Eğitimimizin kalitesinden haklı olarak memnun değiliz. Ülkemizde mezun olduğu okulun, aldığı diplomanın işini yapanların oranı yüzde kırktan fazla değil. Akademik eğitimimiz büyük bir zaman ve emek kaybıdır. Anne ve babası okuma yazma bile bilmese, bir insan akademisyen olarak en üst seviyeye çıkabilir. Üniversitelerimizdeki hocalarımızın çoğu bu başarıyı göstermiştir. Ama iş entelektüel olmaya gelince, bunun için aynı şeyi söylemek pek de kolay değil. Babam beni çocukken sâhip olduğu ayakkabı atölyesine götürürdü. Ben her iki çocuğumu görev yaptığım üniversiteye götürüyorum. Çocuklarıma üniversitede âbilerinin ve ablalarının yaptıklarını, söylediklerini aktarıyorum. Onlar doğduklarından beri, evde ders çalışan, sınav hazırlayan, sınav kâğıdı okuyan, not veren, ödev toplayan biri var.

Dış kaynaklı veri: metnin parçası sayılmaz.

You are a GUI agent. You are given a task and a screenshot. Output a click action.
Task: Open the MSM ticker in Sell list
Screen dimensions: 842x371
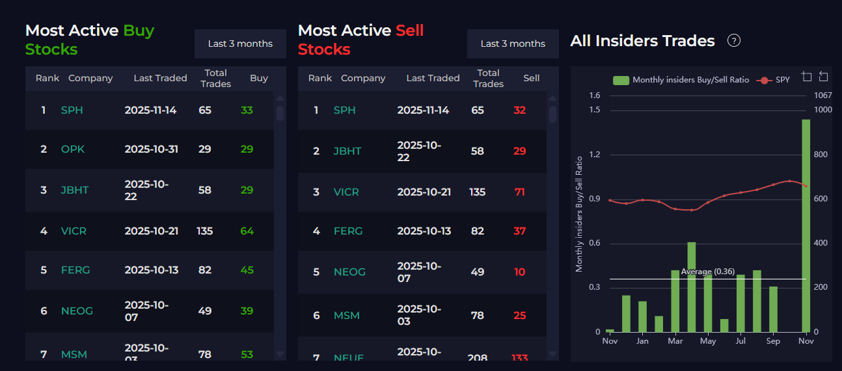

Ben de babamın veya annemin ders çalıştığı, sınav hazırlayıp sınav kâğıdı okuduğu bir evde büyümek isterdim. Ama bu kazanılmış değil, verili bir kimliktir; şikâyet etmenin bir faydası olmaz. Bu durum, benim ve benim gibilerin “kültürel olarak ortaokul mezunu olma” gerçeğini tespitidir. Üniversite okuyan herkesin akademisyen olması gerekmez ve bu mümkün değildir. Ama şunu da anlamamız gerekir ki, üniversiteler birer meslek edindirme kurumu değildir. Üniversiteler hayâtını aydın bir birey olarak geçirmek isteyen kişilerin mutlaka hayatlarının en az iki ya da dört yılını geçirmeleri gereken ve sınıfla sınırlı olmayan bir ortamdır. Toplumu ve insanlığı ileri götürmüş ve götürecek olanlar da, aydın birey olmayı başarabilendir.